Migrations, improvements, or enhancements are often considered “nice to have” work items and rely on “research” or “hack day” efforts.
Process improvements or automation may be introduced while tackling a new requirement such as an urgent security patch, however there is not support to build the solutions in a reusable or sustainable way.
Employees complain of burn out and frustration with the amount of work they are doing outside their core role.
Example Scenarios:
There is a specific employee who is viewed as the test environment expert. While this employee means well, their attempt to enable better test environments despite limited investment has led to increased risk since there is no maintenance of their solution and no shared understanding of how to triage a broken test environment.
Engineers are encouraged to invest in capability improvements when there is no pressure from management for revenue generating features. This translates to the last few days of some sprints where they prioritize automating and improving parts of their CI/CD pipeline. It is not uncommon for these improvements to come in bursts as there can be months of overly full sprints not allowing for time on these side endeavors.

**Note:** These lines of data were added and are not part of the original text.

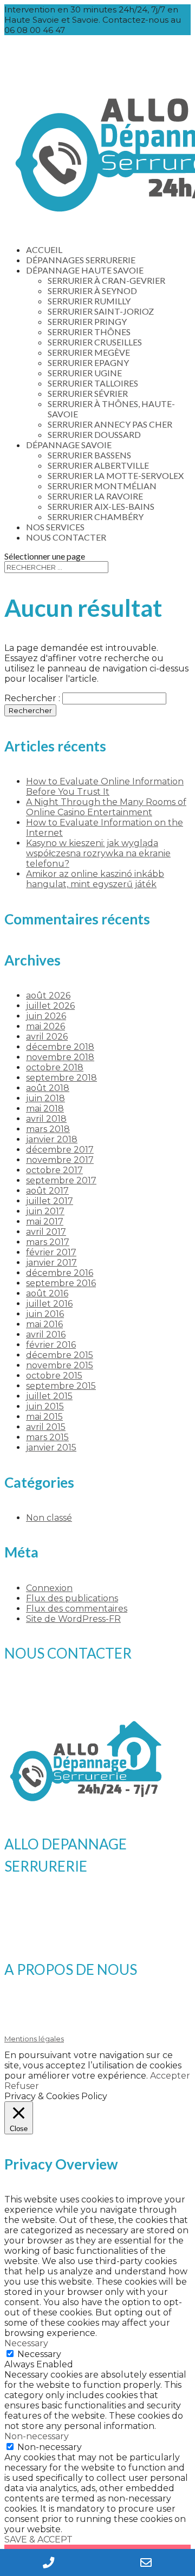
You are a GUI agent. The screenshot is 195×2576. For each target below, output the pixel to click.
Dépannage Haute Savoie (85, 270)
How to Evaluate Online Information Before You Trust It (105, 786)
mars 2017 (47, 1242)
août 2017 (47, 1191)
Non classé (49, 1518)
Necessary (39, 2354)
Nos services (55, 527)
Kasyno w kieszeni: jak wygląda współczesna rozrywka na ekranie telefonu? (98, 853)
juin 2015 (45, 1406)
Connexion (49, 1588)
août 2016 (47, 1293)
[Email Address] (146, 2562)
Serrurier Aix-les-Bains (101, 506)
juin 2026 (46, 1016)
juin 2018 (45, 1098)
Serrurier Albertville (98, 465)
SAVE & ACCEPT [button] (38, 2539)
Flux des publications (72, 1598)
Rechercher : (32, 698)
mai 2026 (45, 1026)
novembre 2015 (59, 1365)
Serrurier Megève (89, 352)
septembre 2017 (61, 1180)
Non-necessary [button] (36, 2436)
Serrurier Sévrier (88, 393)
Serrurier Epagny (88, 362)
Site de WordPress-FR (73, 1619)
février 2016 (51, 1345)
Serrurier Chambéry (96, 516)
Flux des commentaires (76, 1608)
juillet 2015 (49, 1396)
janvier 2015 (51, 1447)
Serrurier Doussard (94, 434)
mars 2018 (48, 1129)
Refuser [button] (21, 2086)
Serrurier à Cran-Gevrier (106, 280)
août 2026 (48, 995)
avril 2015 (46, 1427)
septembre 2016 (61, 1283)
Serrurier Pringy (87, 321)
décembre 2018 (60, 1047)
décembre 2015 (59, 1355)
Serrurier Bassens (89, 455)
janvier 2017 (51, 1262)
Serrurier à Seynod (92, 290)
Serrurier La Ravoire (95, 496)
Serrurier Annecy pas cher (110, 424)
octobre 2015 (54, 1375)
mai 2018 (45, 1108)
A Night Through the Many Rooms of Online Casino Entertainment (106, 807)
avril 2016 (46, 1334)
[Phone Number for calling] (49, 2562)
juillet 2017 (49, 1201)
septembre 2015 (61, 1386)
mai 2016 (44, 1324)
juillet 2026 (50, 1006)
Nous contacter (66, 537)
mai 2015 (44, 1417)
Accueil (44, 249)
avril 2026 (47, 1036)
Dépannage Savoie (69, 445)
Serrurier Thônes (89, 332)
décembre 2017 (60, 1149)
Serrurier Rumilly (89, 301)
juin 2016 (45, 1314)
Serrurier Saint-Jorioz (101, 311)
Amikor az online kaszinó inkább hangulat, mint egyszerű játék (95, 879)
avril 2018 (46, 1119)
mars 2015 (47, 1437)
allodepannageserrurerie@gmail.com (97, 1699)
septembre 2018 (61, 1078)
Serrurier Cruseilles (95, 342)
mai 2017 (44, 1221)
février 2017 (51, 1252)
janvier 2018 (51, 1139)
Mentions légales (34, 2038)
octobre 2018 (54, 1067)
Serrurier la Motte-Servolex (116, 475)
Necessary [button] (26, 2343)
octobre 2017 (54, 1170)
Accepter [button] (170, 2076)
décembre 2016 (59, 1273)
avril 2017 (46, 1232)
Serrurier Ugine (85, 373)
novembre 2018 (60, 1057)
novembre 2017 (60, 1160)
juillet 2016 (49, 1304)
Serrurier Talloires (93, 383)
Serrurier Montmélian (102, 486)
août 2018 (47, 1088)
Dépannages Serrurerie (80, 260)
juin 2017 (45, 1211)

Level 2, Operationalized — Dedicated team
Budget and people are allocated for persistent people and resource support. The assigned people are tasked with providing a set of commonly-required capabilities to speed up software delivery. Often these teams focus on meeting reactive technical requirements. They may be called DevOps, Engineering Enablement, Developer Experience (DevEx or DevX), Shared Tools, a Centre-Of-Excellence, or even Platform. They’re funded centrally and treated as cost centers; their impact on direct value streams and application teams is not measured. It can be hard to map the impact of platform teams at this level on the organization and its value streams, which can make it hard to sustain and continue funding such teams.
Characteristics:
The team is made up of nearly all technical generalists.
Team budget may include the infrastructure costs associated with their work leading to often being a key point in budget conversations.
Backlog items range a number of technologies, leading to frequent and large context switches.
This team is often the first to fill a gap that is not yet being addressed, even if not in the declared scope for the team. This team takes ownership of resources that don’t have an owner.
Assigned people rarely have the time or experience with customer research to validate their designs or implementations.
Example Scenarios:
Application developers raise an issue with the long build time for their applications. A centralized team is tasked with reducing the build time by 50%. They solve this by doubling the size and quantity of the CI runners given they are not close enough to the software to individually improve the application builds. This creates a budget concern for their centralized team as the productivity gain is not directly measurable against this increased infrastructure cost.
Level 3, Scalable — As product
Investment in internal platforms and their capabilities is similar to investment in an enterprise’s outbound products and value streams: based on the value they are expected to provide to their customers. Product management and user experience are explicitly considered and invested in. A chargeback system may be used to reflect platforms’ impact on their customers’ own direct value streams and products. The enterprise allocates funds and staff to the appropriate initiatives by using data-driven performance indicators and feedback loops. Platform teams can ultimately optimize the business itself and contribute to increased profitability.
Characteristics:
Platform teams staff roles not traditionally found in internal serving or technical teams, for example, product management and user experience.
The team publicizes a roadmap internally to the organization, which indicates the value delivered and high level feature targets.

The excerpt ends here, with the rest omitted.